#### WHAT TO DO:
Your task is to copy each line of the records that includes the string "value".

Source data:

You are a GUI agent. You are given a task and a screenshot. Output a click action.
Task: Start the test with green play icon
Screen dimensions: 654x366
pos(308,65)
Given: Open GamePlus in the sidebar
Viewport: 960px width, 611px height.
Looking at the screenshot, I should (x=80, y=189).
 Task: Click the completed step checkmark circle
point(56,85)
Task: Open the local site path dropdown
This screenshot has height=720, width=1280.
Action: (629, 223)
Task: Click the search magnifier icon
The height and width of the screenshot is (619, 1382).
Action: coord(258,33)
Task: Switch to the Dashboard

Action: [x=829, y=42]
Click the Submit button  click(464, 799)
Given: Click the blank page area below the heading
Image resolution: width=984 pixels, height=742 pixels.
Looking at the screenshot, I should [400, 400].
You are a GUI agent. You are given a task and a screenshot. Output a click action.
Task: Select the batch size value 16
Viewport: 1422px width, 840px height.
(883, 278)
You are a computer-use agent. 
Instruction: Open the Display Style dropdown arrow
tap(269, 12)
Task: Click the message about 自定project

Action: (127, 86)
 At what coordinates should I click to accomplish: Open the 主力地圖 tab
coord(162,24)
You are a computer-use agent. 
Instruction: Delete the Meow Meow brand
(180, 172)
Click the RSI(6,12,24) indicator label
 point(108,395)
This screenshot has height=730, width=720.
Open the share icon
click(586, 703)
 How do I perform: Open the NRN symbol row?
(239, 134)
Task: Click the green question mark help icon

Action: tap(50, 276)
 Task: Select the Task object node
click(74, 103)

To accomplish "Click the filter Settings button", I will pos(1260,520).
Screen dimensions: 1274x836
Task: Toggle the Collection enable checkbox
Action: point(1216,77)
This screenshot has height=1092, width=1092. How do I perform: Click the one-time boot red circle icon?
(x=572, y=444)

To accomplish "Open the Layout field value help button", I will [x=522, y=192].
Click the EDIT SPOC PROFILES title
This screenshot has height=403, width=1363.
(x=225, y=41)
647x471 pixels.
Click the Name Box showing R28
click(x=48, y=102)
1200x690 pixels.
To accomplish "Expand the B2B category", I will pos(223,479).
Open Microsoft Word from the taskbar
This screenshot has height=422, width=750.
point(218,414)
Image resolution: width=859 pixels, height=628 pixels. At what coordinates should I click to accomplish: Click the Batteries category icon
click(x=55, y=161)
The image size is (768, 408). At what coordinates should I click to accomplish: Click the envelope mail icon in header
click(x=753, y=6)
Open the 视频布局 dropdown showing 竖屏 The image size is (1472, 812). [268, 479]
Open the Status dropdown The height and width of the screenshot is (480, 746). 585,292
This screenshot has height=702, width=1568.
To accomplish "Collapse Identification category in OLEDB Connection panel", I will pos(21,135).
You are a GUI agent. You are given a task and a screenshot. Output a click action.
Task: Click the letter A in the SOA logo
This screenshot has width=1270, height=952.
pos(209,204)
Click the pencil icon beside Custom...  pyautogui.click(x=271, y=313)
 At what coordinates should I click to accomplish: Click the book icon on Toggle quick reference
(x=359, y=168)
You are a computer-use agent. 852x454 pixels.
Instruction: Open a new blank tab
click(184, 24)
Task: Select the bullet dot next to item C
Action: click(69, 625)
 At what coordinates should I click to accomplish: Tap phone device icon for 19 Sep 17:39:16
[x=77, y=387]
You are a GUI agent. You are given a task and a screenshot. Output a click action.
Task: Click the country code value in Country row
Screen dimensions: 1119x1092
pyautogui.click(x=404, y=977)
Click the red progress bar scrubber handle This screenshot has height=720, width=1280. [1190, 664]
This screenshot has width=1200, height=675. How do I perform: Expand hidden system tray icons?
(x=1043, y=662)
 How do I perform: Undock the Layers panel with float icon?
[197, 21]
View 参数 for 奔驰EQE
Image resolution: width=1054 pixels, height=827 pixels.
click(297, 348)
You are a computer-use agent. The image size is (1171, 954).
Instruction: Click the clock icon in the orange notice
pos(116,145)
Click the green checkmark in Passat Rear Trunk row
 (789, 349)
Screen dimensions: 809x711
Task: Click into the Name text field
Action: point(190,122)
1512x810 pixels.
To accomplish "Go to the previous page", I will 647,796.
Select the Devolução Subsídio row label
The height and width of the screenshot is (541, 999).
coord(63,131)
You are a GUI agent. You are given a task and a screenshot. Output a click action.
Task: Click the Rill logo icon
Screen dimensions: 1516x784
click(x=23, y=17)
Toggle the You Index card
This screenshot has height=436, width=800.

#### EXPECTED ANSWER:
Task: Select the batch size value 16
To accomplish "Open the Layout field value help button", I will [x=522, y=192].
Task: Click the country code value in Country row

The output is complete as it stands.